Poly-(allylamine hydrochloride)-coated but not poly(acrylic acid)-coated upconversion nanoparticles induce autophagy and apoptosis in human blood cancer cells

Abstract

Upconversion nanoparticles (UCNPs) have gained increased attention due to their various medical applications such as drug delivery, detection, imaging, and photodynamic therapy. But little is known about their direct biological activity. In the present study, we synthesized NaYF₄:Yb,Er UCNPs coated with poly-(allylamine hydrochloride) (PAH) or poly(acrylic acid) (PAA) and investigated their effects in human myeloma and leukemia cells.

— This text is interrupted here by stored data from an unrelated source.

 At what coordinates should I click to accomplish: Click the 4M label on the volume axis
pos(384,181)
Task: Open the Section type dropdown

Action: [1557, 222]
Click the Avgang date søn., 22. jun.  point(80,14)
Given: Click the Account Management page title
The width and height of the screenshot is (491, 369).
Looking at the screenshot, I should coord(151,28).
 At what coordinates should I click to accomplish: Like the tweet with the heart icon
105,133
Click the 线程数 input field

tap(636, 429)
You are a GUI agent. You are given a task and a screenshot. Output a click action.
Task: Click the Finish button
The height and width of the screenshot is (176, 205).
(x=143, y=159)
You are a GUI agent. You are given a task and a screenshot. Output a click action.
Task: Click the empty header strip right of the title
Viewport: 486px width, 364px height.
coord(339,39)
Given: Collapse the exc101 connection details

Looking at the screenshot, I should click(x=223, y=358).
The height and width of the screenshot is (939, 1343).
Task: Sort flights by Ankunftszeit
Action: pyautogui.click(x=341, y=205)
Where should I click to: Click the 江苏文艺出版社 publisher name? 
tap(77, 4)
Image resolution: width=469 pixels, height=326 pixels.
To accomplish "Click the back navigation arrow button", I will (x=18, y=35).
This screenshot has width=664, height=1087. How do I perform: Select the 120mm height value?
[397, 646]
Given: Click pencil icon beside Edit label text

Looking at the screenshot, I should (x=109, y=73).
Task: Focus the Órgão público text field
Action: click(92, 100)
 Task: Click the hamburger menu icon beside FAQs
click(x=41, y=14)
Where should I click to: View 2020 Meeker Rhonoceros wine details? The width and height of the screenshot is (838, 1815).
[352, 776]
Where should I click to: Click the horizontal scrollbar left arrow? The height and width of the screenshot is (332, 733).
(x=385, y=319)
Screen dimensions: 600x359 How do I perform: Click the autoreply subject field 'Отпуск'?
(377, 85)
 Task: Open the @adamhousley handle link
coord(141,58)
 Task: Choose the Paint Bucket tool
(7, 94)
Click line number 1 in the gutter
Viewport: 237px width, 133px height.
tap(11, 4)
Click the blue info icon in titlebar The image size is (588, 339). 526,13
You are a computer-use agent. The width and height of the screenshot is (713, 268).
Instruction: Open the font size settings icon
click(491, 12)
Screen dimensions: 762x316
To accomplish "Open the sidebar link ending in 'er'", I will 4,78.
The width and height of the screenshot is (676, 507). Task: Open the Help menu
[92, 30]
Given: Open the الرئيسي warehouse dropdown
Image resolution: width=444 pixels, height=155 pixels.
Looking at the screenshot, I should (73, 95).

When these cells were incubated with both types of UCNPs, we found that PAH-UCNPs but not PAA-UCNPs increased the expression of LC3-II, a hallmark of autophagy. This effect was confirmed by the accumulation of LC3 puncta as analyzed by immunofluorescence microscopy. Induction of LC3-II could be blocked by 3-methyl adenosine (3-MA), an autophagy inhibitor. Consistent with this observation, PAH-UCNPs also inhibited both AKT and mTOR activation, the key step in autophagy activation. Further studies demonstrated that PAH-UCNPs also decreased Bcl-2 but increased Beclin1 and Atg14 expression, suggesting that PAH-UCNPs-induced autophagy was associated with increased PI3KC3–Beclin1 activity. Moreover, PAH-UCNPs induced apoptosis in myeloma cells and enhanced apoptosis induced by bortezomib and doxorubicin, two major anti-myeloma drugs. Therefore, our study suggested that PAH-UCNPs alone can induce both apoptosis and autophagy in human blood cancer cells by modulating the AKT–mTOR and PI3KC3–Beclin1–Atg14 signaling pathways. This study implies the potential application of PAH-UCNPs in blood cancer-cell killing.